Exercise goal: Please copy each line of the records below that holds the word "step".

(Records provided)

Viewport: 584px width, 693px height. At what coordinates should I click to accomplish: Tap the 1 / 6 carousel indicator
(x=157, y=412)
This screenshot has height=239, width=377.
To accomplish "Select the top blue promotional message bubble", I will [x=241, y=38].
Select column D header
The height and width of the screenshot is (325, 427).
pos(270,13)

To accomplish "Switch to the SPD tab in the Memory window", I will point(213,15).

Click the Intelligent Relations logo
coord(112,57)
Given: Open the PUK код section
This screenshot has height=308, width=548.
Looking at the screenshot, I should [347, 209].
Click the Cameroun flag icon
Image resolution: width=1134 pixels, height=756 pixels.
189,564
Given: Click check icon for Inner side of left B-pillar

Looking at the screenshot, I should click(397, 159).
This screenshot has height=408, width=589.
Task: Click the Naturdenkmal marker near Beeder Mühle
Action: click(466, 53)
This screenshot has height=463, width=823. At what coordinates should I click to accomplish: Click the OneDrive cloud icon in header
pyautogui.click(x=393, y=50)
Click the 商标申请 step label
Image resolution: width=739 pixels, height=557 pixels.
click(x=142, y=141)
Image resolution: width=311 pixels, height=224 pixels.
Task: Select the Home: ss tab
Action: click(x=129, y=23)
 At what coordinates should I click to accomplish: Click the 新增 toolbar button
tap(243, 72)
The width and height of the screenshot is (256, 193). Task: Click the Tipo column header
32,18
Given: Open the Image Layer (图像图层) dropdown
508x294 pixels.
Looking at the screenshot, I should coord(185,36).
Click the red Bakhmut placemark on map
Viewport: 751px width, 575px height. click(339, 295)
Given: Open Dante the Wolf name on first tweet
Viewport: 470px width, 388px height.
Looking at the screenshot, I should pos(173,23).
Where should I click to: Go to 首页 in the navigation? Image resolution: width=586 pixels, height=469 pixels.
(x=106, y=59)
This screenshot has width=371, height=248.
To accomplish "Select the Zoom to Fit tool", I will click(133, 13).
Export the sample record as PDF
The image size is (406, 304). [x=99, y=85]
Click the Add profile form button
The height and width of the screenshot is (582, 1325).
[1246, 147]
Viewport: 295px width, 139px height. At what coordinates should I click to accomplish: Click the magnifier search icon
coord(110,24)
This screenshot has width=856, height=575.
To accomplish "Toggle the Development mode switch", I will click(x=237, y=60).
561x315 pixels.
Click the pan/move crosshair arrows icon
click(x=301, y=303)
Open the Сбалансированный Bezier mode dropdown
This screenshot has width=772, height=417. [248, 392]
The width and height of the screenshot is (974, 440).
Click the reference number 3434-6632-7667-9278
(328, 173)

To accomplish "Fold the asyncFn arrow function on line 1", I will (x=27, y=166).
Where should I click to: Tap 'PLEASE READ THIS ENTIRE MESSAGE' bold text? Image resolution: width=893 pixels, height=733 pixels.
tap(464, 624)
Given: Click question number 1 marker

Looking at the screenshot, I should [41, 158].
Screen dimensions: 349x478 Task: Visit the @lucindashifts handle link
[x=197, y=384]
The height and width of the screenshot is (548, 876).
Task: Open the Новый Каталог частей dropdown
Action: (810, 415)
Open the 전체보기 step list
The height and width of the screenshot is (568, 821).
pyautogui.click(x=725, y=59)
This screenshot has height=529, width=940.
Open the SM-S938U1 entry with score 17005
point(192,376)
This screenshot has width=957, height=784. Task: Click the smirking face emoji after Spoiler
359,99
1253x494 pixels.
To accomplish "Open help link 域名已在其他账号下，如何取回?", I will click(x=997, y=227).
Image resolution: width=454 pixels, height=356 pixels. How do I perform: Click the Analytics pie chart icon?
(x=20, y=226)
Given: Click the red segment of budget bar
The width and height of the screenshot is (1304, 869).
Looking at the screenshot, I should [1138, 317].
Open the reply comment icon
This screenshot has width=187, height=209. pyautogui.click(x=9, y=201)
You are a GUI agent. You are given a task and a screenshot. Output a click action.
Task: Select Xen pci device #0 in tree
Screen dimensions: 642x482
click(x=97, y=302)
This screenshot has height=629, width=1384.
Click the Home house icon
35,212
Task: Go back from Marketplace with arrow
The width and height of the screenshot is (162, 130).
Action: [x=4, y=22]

(End Records provided)

Answer to this problem:
Click the 商标申请 step label
Open the 전체보기 step list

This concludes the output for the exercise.